FIG. 3 illustrates one embodiment of a receiver having a block linear equalizer. In this embodiment, receiver 116 may include a TEQ 310, a CP removal module 320, a DFT module 330, a block linear equalizer (BLE) 340, a noise detector 315, signal to noise ratio (SNR) module 350, and a bit loading module 360. Additional modules and functionality may exist in the receiver 116 that are not illustrated so as not to obscure an understanding of embodiments of the present invention. It should be noted that the operations of one or more modules may be incorporated into or integrated with other modules.

Received samples of a multi-tone signal are provided to the TEQ 310 to shorten the channel impulse response to mitigate the inter-symbol interference (ISI). The TEQ reduces ISI from the received signal by shortening the channel impulse response to approximately the width in samples of a guard period generated by the transmitter 117. In an embodiment, the length in samples of the shortened impulse response may equal the duration of the guard period plus one sample. The TEQ 310 may apply an algorithm to minimize the mean square error and inter-symbol interference simultaneously on the multi-tone signal in order to shorten the sample length channel impulse response. TEQ 310 is coupled to a CP removal module 320 that removes the cyclic prefix prior to the DFT module 330.

The DFT module 330 receives the output of the CP removal module 320. The DFT module 330 transforms the data samples of the multi-tone signal from the time-domain to the frequency-domain, such that a stream of data for each sub-carrier may be output from the DFT module 330. Essentially, the DFT module 330 acts as a demodulator to separate data corresponding to each tone in the multi-tone signal. Processing of each sub-carrier may be performed in parallel or in series.

In this embodiment, the DFT module 330 is directly coupled to a block linear equalizer (BLE) 340. The resultant signal from the DFT module 330 is sent to BLE 340. The output signal 341 from the BLE 340 is an estimate of the transmitted signal. SNR module 350 is coupled to BLE 340 to receive the signal estimate and noise detector 315 to receive the detected noise. The signal estimate is compared to detected noise to determine a signal to noise ratio (SNR) that is used in performing bit loading. The signal-to-noise ratio is provided to bit-loading module 360 to determine bit-loading for all sub-carriers. The bit rate for a tone determined by the bit-loading module 360 may then be transmitted, using transmitter portion 119, to the transceiver 102 (e.g., at a central office) to enable the transmitter 117 of transceiver 102 to know how many bits to use on each tone. A TEQ, CP removal module, DFT module, noise detector, SNR module and bit-loading module are known in the art; accordingly, a more detailed discussion is not provided.

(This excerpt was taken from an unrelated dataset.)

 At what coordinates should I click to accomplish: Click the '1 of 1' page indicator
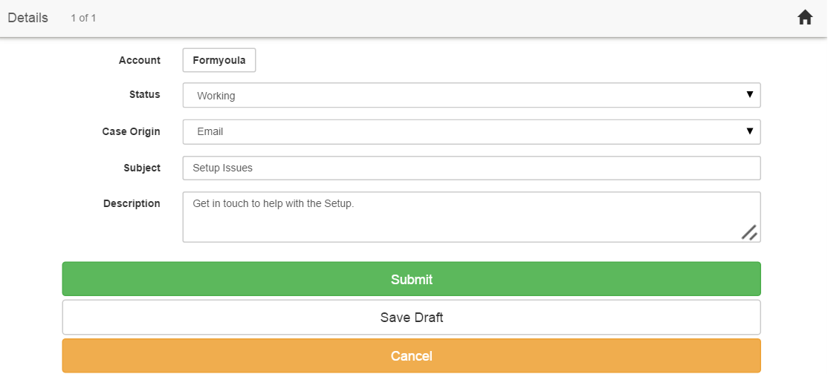[83, 18]
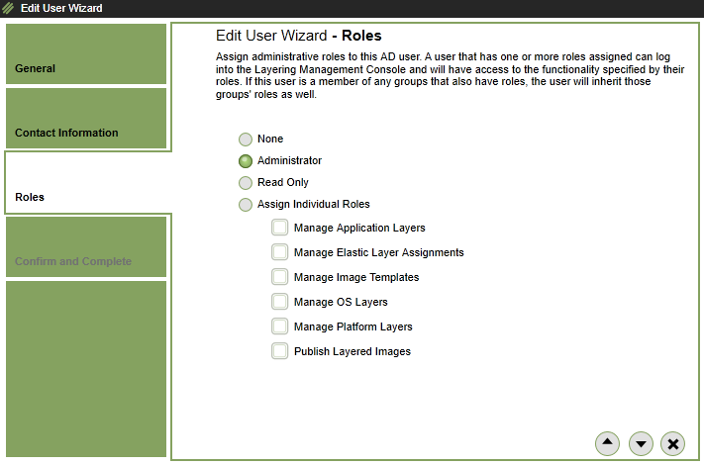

In this embodiment, equalization using BLE 340 may be expressed mathematically in a matrix format as:

${\hat{X}}_i=\sum _{k=-m}^{k=n}{W}_k·Y_{i+k}$

where Y_i is the DFT output vector of length N and W_k are the N-by-N BLE matrices whose diagonal values are referred to as frequency taps. For practical DMT systems, the channel impulse response is shorter than a DMT symbol. In this case, the BLE matrices W_k are zero matrices for |k|>1 since ISI is only from the neighboring symbols. The BLE becomes:

${\hat{X}}_i=W_{-1}·Y_{i-1}+W_0·Y_i+W_1·Y_{i+1}$

The matrix W₀ replaces the diagonal FEQ matrix F of the conventional receiver structured discussed above in regards to FIG. 1.

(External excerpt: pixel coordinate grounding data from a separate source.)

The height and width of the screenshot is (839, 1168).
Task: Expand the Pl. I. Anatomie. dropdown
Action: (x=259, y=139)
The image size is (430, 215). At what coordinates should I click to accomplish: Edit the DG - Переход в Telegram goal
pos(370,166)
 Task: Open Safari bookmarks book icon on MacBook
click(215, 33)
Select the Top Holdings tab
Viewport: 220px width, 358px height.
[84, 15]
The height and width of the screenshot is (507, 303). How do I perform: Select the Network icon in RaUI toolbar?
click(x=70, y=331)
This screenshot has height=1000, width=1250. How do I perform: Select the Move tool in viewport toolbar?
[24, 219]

FIG. 4 is a conceptual illustration of the operation of the block linear equalizer discussed in regards to the method of FIG. 5. FIG. 4 illustrates a previous symbol 410 at a previous time, a current symbol 420 at a current time, and a next symbol at a future time. Each of the symbols contain tones Y₀-Y_N−1, where Y₀ represents a lower tone sub-carrier and Y_N−1 represents a higher tone sub-carrier. In this embodiment, the method of block linear equalization includes receiving a current symbol 420 having a plurality of sub-carriers (e.g., Y₀-Y_N−1 of symbol 420), step 510. Next, the method reduces an error on at least one sub-carrier (e.g., Y₁ of symbol 420) of the plurality of sub-carriers (e.g., Y₀-Y_N−1 of symbol 420) by adding one or more weighted multiples of one or more other sub-carriers to the sub-carrier being operated on (e.g., Y₁ of symbol 420), step 520. In one embodiment, the one or more weighted multiples are added from neighboring sub-carriers in the current symbol (e.g., weighted multiple W₀Y₀ 421, weighted multiple W₂Y₂ 422, etc.). In such an embodiment, the error for a sub-carrier (e.g., Y₁ of symbol 420) may also be reduced by adding one or more weighted multiples from other symbols, for example, weighted multiples 411 previous symbol 410 and/or weighted multiples 429 from next symbol 430.

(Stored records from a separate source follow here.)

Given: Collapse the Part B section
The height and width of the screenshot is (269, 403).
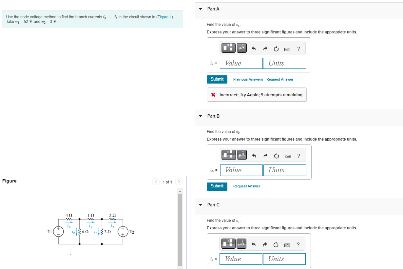Looking at the screenshot, I should tap(201, 116).
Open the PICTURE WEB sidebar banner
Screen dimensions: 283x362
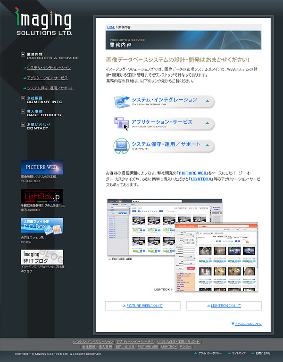42,167
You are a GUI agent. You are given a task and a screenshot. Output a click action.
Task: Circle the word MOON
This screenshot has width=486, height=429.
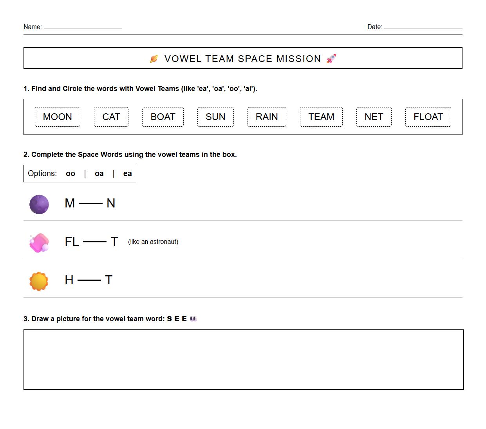click(x=57, y=116)
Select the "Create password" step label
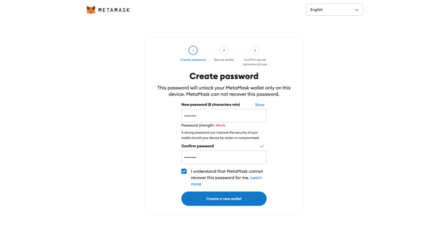 tap(193, 60)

In an alternative embodiment, the one or more weighted multiples that are added to a sub-carrier being operated on (e.g., Y₁ of symbol 420), in step 520, may correspond to a previous symbol's weighted multiples 411 and/or next symbol's weight multiples 429.

The method may also include allowing or forcing one or more of the weighted multiples to a predetermined value, step 530. In one embodiment, at least one of the weighted multiples is allowed or forced to zero. In another embodiment, approximately twenty of the weighted multiples corresponding to lowest used tones are allowed or forced to zero. In yet another embodiment, approximately ten to twenty of the weight multiples are allowed or forced to be non-zero, and the rest are forced to zero.

The method may also include training the one or more weighted multiples, step 540. Training may be performed using a least-mean squares algorithm as discussed below in further detail.

FIG. 6 illustrates an alternative embodiment of a receiver having a block linear equalizer. In this embodiment, receiver 116 may include a TEQ 310, a CP removal module 320, a DFT module 330, a FEQ 635, and a BLE 340. In this embodiment, BLE 340 is implemented as a separate block from the module performing frequency-domain equalization, FEQ 655.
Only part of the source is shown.